» **Stated exercise**:
Identify every line in the data below that contains the word "Click", and copy each of those lines in full.

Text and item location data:
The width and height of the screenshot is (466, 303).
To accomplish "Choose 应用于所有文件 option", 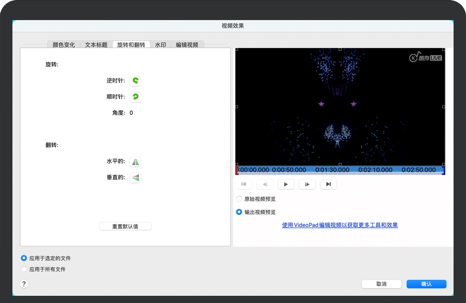I will 24,270.
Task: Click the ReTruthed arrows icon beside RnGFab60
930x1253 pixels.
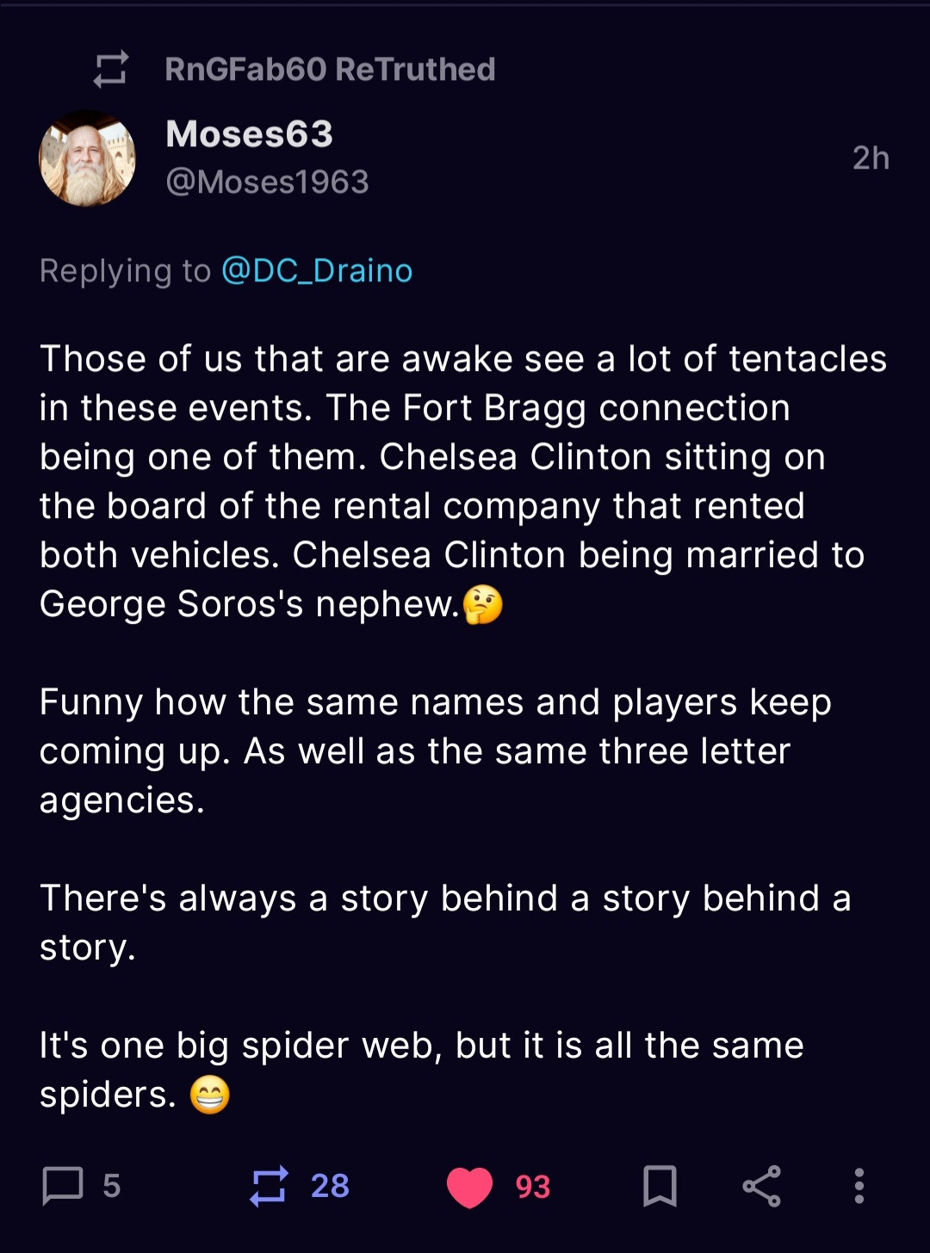Action: 110,70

» **Result below**:
Task: Click the ReTruthed arrows icon beside RnGFab60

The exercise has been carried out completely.